Note: The directory must match this convention: sources/<language>/<translation>/

...which in this case is sources/hbo/WLC/

This is a very sensitive convention, where upper and lower case matters. You will see why soon.

Create a new file README.md and add the following info: Book Name and License, like so:

# WLC: Westminster Leningrad Codex

**License:** Public Domain

This README.md should be placed in the <translation>/ directory.

This step is important, because the conversion scripts reference this README.md for this info. Otherwise the books will not have the proper titles in the database or other formats.

Step Four: Add the zip.

The zip should be placed in the <translation> directory. The case of the directory must match the case of the zip you downloaded. In this case it looks like this:

sources/hbo/WLC/WLC.zip

This is necessary because the conversion scripts rely on this convention to find all necessary scripts and info.

Step Six: Run scripts/extract_esword_zips.py

Now we run python extract_esword_zips.py in the scripts directory.

This will loop over all translations directories. If a <translation>.json file does not exist in a directory, it will run the sword_to_json.py script on the <translation>.zip file.

NOTE: The process can crash depending on how well the actual sword_to_json packages works on a given .zip. Generally it seems to run well, but be warned.

Step Seven: Check the `<translation>.json` file...

Check to see that the conversion went well in a text document. If all went well, you should see the JSON object populated with text.

NOTE some translations can have missing books / chapters / verses. Common cases is translations where either old testament or new testament is left out.

Now the base text is ready for conversion by other scripts...

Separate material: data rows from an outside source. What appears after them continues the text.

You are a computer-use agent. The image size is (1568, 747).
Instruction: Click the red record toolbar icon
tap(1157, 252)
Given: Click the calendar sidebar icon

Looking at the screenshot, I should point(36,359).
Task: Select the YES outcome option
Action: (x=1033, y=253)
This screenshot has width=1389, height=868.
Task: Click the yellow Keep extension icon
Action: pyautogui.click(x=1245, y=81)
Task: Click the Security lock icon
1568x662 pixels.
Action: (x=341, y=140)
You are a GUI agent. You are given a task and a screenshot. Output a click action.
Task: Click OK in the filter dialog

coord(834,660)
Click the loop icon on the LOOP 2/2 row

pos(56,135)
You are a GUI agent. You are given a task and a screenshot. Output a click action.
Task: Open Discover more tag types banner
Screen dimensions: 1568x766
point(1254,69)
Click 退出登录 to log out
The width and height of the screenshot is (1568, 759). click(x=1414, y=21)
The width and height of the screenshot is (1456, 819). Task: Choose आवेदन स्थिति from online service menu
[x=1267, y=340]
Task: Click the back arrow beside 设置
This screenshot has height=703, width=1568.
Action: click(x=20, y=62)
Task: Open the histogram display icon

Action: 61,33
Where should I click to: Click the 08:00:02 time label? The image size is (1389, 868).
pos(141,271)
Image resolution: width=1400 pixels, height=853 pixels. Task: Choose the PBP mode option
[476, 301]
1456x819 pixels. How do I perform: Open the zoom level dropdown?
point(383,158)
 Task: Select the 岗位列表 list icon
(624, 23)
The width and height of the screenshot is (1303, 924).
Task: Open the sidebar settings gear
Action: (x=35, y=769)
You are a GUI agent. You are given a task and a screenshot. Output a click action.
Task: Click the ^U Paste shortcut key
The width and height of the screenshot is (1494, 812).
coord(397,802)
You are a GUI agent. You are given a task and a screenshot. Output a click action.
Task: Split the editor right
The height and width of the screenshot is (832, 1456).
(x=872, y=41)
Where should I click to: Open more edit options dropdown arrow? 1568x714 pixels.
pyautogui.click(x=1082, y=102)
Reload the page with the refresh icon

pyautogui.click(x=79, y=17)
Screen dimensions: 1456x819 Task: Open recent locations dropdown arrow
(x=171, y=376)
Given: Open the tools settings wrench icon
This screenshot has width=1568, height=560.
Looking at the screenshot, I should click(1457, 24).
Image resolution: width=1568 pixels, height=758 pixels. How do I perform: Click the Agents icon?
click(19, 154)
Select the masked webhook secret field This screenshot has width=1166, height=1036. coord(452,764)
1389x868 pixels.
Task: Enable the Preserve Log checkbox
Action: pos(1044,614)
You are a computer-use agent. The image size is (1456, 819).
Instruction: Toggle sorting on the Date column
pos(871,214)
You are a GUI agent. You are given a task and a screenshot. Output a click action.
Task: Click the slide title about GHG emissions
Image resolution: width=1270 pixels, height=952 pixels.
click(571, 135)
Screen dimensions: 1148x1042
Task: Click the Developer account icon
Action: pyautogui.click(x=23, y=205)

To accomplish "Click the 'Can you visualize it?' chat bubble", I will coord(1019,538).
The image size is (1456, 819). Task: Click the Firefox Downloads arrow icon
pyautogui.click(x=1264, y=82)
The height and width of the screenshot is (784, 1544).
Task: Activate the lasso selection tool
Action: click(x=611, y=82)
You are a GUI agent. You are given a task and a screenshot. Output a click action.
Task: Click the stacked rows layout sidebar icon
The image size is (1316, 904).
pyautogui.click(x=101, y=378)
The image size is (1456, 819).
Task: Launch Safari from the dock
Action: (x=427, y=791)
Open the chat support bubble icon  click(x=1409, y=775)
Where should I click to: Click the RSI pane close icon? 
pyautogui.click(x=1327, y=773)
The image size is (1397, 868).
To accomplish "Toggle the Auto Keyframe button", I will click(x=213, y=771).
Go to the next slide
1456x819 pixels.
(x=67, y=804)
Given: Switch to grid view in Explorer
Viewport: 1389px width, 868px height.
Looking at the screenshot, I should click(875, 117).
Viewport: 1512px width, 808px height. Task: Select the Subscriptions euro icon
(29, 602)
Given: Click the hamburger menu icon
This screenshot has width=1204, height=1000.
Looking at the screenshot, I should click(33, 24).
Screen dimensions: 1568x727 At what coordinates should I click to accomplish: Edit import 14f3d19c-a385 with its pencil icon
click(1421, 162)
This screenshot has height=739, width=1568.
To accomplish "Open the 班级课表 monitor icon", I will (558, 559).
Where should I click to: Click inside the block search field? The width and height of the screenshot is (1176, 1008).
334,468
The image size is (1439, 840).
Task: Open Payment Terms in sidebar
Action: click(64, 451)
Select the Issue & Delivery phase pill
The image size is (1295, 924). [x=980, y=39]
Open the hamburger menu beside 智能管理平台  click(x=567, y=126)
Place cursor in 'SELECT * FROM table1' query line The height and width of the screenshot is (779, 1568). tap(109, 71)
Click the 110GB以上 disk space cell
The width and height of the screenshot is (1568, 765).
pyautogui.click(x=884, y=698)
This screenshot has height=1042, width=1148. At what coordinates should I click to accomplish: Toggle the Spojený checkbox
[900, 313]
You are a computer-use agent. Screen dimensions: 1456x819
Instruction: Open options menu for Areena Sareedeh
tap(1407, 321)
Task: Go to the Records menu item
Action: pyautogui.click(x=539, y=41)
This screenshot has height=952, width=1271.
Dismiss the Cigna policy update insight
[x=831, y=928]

One of the rules we have for this project: NEVER ALTER the .json files exported from the ESWORD export. This is so that we do not risk changing anything wrongly. If by some minor chance you find an error in ESWORD itself (either that it itself had, or an export issue) then change the results in your database / text document.

You can now run the other scripts to create other formats. You can find these and their functions in the documentation.